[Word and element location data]
§ §

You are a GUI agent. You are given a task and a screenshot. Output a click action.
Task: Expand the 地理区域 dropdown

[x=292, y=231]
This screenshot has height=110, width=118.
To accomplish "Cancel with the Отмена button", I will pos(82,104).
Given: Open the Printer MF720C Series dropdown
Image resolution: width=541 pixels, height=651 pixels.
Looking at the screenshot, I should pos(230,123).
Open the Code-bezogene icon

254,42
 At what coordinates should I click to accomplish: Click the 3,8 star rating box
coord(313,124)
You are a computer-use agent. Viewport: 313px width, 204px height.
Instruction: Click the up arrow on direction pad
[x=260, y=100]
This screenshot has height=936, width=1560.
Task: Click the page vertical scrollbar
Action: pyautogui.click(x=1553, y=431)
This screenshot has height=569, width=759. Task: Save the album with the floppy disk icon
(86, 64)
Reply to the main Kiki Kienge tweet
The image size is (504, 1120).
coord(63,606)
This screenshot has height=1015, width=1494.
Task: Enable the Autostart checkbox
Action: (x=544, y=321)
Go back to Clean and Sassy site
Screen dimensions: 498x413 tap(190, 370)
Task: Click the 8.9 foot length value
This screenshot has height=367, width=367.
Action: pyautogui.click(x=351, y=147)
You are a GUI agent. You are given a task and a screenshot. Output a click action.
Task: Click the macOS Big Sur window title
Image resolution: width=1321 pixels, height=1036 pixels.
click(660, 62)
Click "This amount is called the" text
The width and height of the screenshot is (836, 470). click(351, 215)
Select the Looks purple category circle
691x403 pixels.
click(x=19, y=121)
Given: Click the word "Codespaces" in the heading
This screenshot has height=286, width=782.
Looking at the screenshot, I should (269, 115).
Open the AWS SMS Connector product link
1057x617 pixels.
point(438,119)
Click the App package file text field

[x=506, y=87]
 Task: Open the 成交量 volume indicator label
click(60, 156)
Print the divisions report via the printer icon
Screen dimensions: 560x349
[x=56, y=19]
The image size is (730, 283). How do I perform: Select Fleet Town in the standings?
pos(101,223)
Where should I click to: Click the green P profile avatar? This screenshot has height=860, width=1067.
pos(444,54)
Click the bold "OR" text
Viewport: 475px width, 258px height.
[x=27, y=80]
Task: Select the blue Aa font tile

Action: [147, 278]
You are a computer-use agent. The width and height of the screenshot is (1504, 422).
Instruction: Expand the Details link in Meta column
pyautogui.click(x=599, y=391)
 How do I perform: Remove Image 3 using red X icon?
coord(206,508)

§ §

**THE PROBLEM**
Rewrite the items from the line containing "Print the divisions" through the last line, swapping "Select" for "Choose" and leaving everything else untouched.

**EXERCISE RESULT**
Print the divisions report via the printer icon
Screen dimensions: 560x349
[x=56, y=19]
The image size is (730, 283). How do I perform: Choose Fleet Town in the standings?
pos(101,223)
Where should I click to: Click the green P profile avatar? This screenshot has height=860, width=1067.
pos(444,54)
Click the bold "OR" text
Viewport: 475px width, 258px height.
[x=27, y=80]
Task: Choose the blue Aa font tile

Action: [147, 278]
You are a computer-use agent. The width and height of the screenshot is (1504, 422).
Instruction: Expand the Details link in Meta column
pyautogui.click(x=599, y=391)
 How do I perform: Remove Image 3 using red X icon?
coord(206,508)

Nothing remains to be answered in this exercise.